Given data START

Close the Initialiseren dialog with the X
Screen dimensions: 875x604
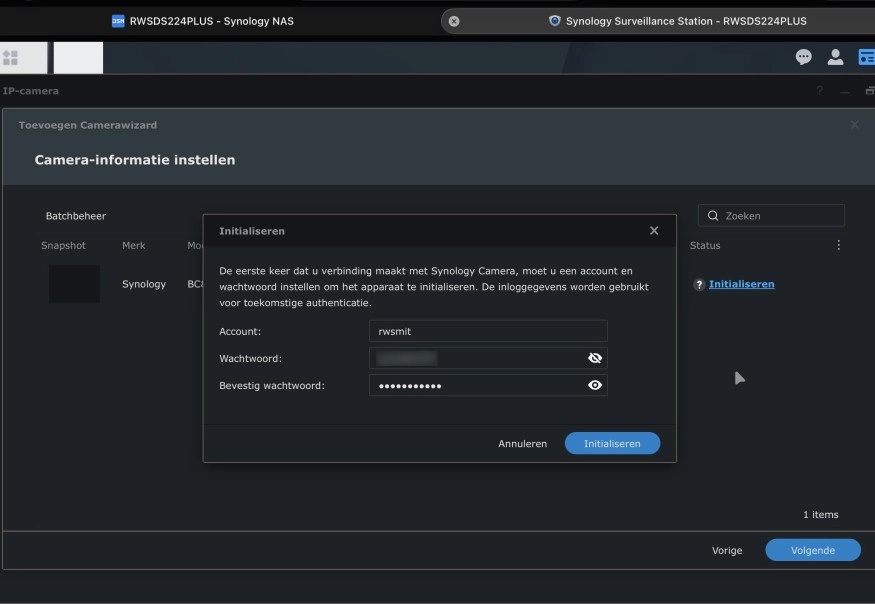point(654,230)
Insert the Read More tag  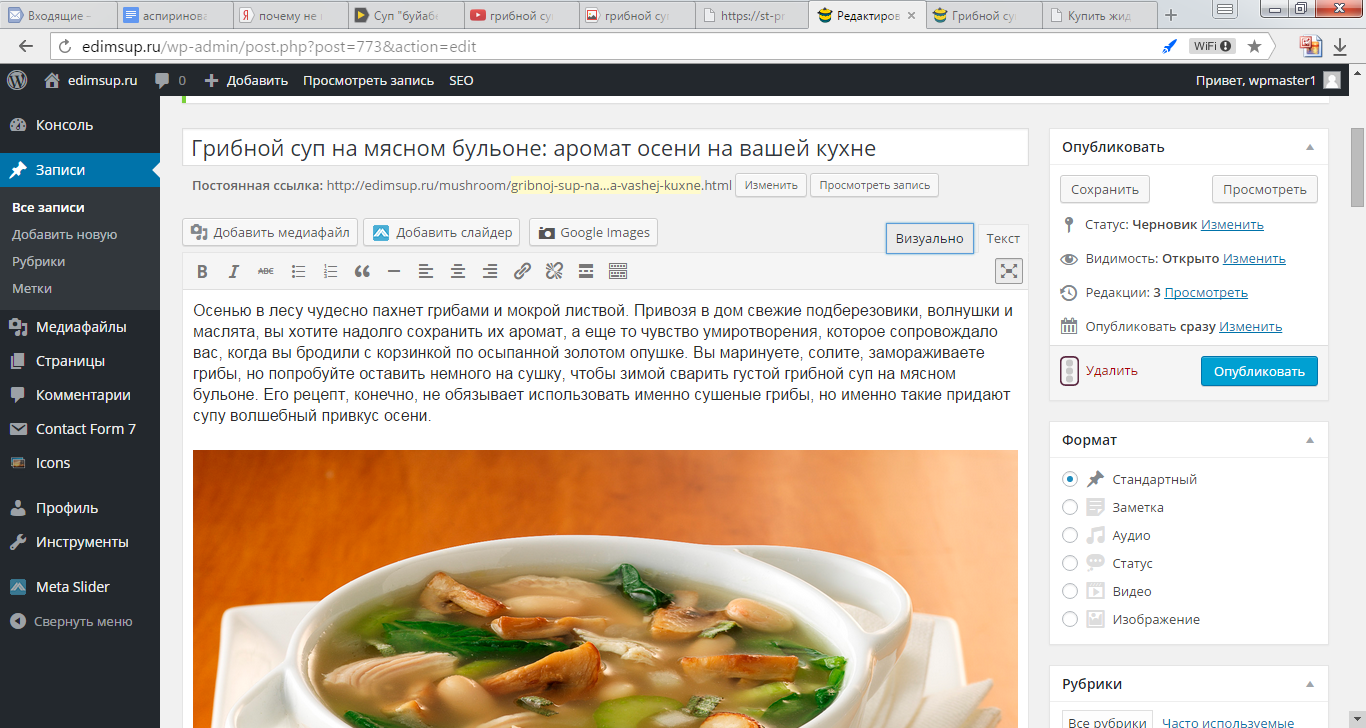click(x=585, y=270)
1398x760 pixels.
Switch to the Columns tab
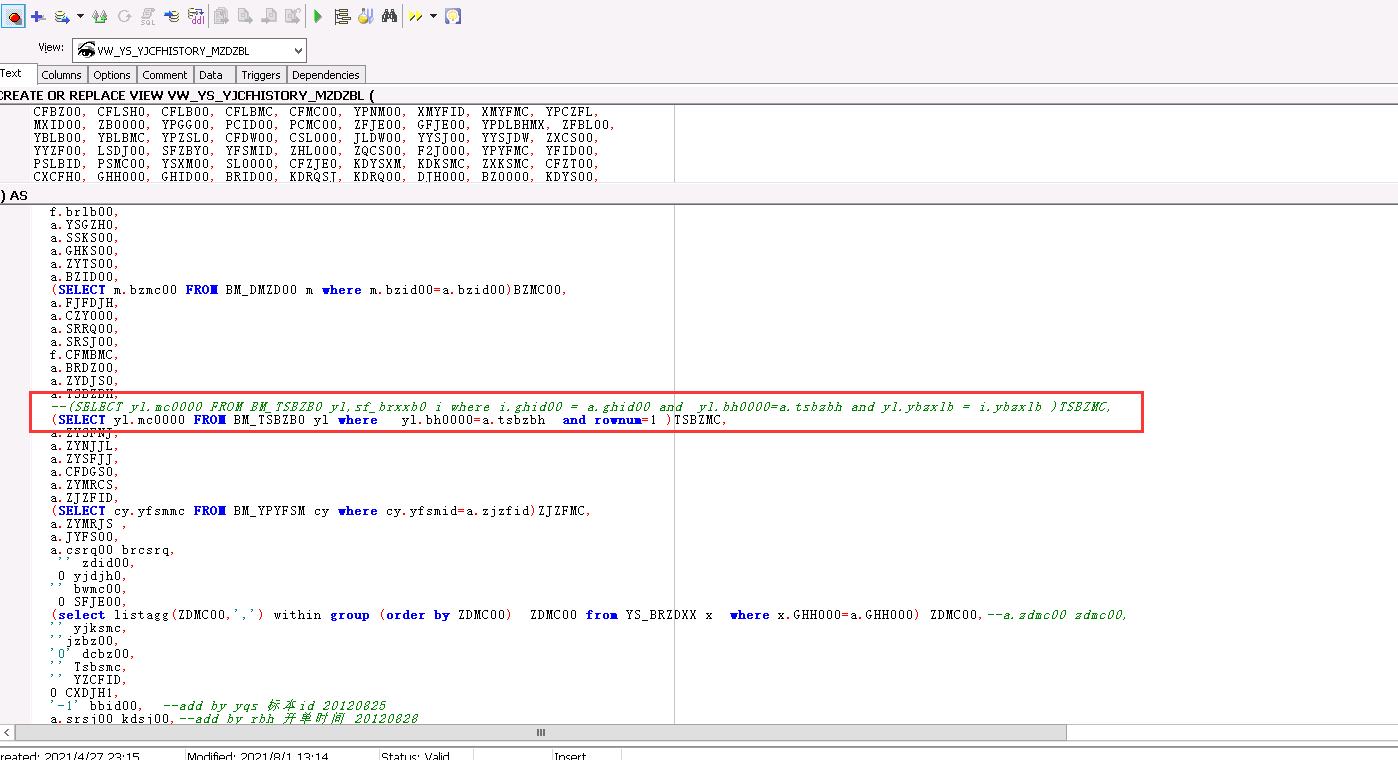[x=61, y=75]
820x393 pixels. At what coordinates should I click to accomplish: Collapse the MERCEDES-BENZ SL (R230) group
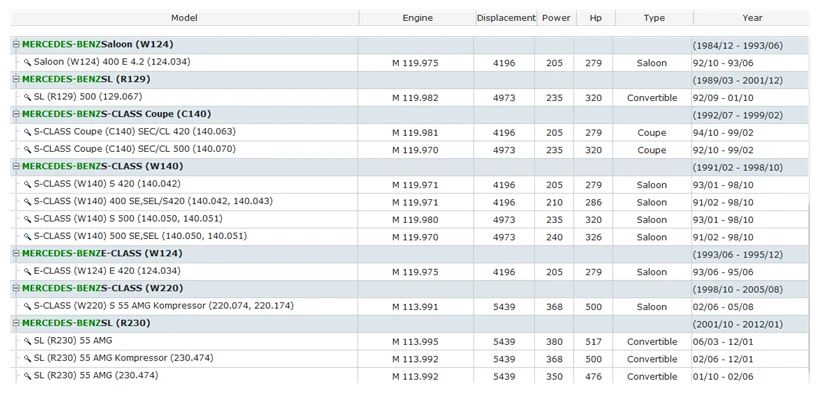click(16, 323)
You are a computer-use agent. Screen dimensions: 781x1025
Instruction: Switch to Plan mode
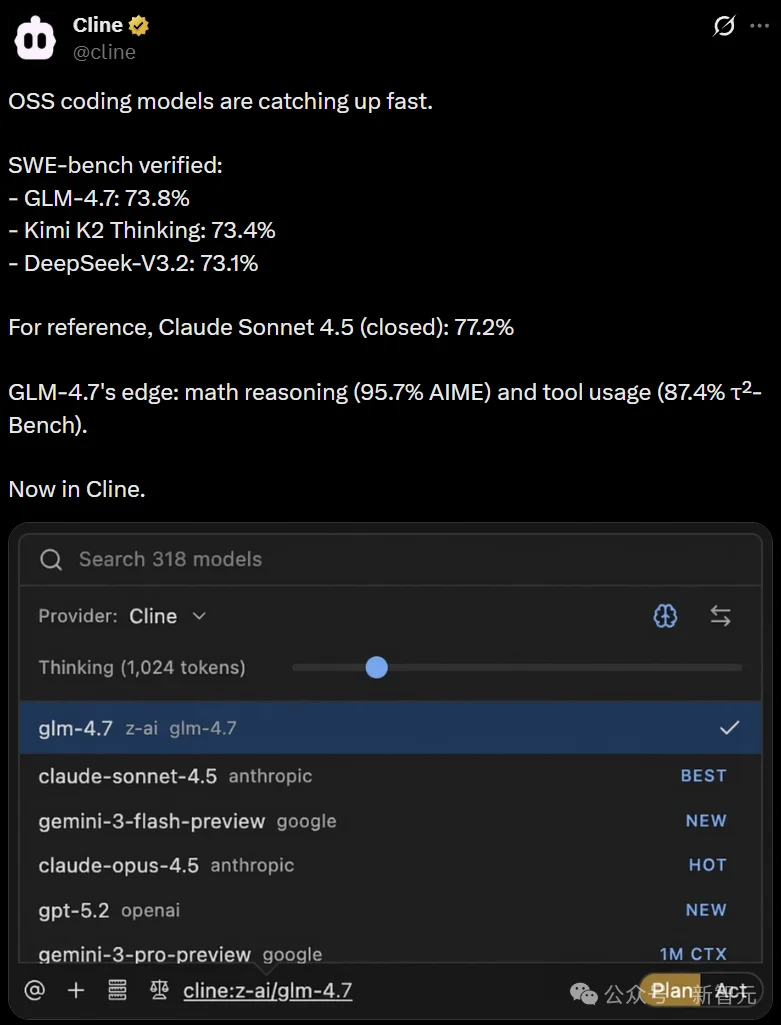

Given data END

§ **Instructions to follow**
Please retype the lines from the one that contains "Switch to the Columns tab" through the final line of the data, both included, without any pictures.

§ **Answer space**
Switch to the Columns tab
[x=61, y=75]
820x393 pixels. At what coordinates should I click to accomplish: Collapse the MERCEDES-BENZ SL (R230) group
click(16, 323)
You are a computer-use agent. Screen dimensions: 781x1025
Instruction: Switch to Plan mode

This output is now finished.